::: Data supplied
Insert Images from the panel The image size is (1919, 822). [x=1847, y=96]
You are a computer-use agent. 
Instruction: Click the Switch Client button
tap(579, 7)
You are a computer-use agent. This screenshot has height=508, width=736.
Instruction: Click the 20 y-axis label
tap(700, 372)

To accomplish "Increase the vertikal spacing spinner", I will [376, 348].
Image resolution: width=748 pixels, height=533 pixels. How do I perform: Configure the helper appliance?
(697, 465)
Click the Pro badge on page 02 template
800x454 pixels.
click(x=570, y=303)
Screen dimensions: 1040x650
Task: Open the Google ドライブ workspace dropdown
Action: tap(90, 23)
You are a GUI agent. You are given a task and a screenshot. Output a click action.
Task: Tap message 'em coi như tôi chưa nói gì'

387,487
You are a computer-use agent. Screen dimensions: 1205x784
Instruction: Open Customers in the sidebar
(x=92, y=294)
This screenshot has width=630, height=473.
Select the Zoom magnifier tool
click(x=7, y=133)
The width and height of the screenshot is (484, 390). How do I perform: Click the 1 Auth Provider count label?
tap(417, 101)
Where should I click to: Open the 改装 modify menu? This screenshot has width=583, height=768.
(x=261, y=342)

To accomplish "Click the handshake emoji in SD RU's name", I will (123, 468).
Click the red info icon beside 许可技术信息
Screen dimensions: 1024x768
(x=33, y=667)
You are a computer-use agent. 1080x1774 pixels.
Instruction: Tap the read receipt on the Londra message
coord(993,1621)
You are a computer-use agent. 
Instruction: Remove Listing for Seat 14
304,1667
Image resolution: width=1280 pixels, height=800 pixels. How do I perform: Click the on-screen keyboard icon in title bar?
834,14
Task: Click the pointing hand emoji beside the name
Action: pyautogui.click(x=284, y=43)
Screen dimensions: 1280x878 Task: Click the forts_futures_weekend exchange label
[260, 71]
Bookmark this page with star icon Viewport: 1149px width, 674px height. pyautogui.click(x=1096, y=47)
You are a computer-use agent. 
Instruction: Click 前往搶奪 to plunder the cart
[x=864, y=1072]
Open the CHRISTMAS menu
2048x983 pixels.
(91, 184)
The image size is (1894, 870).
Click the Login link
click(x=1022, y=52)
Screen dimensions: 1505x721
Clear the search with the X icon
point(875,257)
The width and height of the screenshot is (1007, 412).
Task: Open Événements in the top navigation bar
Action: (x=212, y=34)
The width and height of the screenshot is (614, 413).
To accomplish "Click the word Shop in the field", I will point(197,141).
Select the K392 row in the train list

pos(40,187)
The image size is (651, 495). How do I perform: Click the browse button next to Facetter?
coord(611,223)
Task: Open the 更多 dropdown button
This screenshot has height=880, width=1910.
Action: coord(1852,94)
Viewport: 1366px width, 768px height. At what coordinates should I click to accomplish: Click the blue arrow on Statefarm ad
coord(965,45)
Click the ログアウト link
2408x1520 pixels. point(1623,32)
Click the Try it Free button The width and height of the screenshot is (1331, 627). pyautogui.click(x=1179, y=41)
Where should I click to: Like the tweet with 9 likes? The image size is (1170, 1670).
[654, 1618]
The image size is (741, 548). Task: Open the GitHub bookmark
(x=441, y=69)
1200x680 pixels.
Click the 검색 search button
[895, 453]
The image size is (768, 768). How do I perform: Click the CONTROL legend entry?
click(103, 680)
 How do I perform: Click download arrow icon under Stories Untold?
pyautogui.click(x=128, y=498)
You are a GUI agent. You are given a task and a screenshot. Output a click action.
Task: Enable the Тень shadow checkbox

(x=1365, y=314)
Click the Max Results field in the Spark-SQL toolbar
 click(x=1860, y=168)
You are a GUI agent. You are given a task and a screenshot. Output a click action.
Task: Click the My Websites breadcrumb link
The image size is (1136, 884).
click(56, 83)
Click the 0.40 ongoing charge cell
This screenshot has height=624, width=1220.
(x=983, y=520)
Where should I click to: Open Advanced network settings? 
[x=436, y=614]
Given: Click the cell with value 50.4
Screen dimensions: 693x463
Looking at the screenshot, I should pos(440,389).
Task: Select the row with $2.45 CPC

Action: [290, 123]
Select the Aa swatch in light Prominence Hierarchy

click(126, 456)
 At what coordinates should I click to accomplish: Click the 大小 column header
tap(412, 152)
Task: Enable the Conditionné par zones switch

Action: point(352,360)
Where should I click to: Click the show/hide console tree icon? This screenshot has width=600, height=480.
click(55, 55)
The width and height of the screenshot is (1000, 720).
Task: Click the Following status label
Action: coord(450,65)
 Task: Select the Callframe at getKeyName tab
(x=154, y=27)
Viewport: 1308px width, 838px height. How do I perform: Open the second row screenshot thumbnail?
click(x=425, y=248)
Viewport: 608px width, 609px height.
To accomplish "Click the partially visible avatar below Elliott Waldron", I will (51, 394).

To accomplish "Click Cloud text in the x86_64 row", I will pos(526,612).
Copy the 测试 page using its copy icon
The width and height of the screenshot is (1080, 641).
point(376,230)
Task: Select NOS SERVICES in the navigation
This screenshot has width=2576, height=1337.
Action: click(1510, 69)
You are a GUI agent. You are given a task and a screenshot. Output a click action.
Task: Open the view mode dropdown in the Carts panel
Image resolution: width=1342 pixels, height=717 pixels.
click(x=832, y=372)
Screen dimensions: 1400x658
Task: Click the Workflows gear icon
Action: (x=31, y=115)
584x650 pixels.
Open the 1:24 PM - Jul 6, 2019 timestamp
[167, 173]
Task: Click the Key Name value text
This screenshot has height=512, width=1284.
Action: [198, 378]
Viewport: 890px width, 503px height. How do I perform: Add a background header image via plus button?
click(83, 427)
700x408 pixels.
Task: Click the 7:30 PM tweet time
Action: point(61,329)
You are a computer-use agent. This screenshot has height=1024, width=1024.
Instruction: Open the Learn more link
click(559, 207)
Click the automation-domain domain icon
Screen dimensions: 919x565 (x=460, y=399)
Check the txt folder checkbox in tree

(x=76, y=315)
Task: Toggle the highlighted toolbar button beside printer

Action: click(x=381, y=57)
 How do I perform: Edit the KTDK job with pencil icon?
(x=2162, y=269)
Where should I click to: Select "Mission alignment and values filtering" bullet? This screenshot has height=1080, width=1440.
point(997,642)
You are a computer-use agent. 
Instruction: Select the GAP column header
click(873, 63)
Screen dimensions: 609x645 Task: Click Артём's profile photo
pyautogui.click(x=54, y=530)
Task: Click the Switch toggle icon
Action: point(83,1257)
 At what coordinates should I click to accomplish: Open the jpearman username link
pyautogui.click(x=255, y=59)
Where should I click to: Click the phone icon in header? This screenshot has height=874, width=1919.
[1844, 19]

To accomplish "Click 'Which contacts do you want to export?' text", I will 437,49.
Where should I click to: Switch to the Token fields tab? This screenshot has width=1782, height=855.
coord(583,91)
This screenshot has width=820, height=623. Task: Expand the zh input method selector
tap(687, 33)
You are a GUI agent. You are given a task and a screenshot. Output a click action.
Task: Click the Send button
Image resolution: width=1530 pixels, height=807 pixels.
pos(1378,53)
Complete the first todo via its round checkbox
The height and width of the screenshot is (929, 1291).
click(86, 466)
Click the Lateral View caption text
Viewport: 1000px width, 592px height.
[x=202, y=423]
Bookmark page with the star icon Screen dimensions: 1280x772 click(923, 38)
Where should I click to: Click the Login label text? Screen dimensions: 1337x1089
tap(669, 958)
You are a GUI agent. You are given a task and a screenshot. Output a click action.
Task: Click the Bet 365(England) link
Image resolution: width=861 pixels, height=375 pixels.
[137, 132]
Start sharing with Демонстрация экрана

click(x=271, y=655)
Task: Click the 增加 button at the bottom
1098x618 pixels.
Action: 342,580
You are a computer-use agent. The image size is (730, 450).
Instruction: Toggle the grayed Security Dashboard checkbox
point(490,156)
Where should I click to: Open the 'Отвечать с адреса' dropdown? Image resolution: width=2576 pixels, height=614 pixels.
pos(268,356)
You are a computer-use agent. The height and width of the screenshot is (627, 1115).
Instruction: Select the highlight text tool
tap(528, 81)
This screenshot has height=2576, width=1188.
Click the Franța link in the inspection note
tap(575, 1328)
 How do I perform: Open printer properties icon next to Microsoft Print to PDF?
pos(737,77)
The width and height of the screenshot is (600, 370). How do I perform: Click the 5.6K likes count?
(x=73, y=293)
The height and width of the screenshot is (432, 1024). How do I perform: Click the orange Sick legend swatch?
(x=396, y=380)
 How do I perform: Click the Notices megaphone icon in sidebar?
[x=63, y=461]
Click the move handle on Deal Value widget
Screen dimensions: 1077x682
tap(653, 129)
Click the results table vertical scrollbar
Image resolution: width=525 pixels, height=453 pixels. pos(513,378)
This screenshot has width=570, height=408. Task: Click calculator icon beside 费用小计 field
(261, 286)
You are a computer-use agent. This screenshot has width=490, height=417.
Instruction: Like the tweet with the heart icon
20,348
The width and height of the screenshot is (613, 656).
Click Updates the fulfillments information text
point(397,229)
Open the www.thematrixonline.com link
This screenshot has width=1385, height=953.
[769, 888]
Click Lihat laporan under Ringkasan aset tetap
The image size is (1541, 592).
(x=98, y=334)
::::::
▶ _Assignment_
What is the number of lines in the listing that hold "computer"? Give that number and nothing more.

▶ _Solution for this task_
11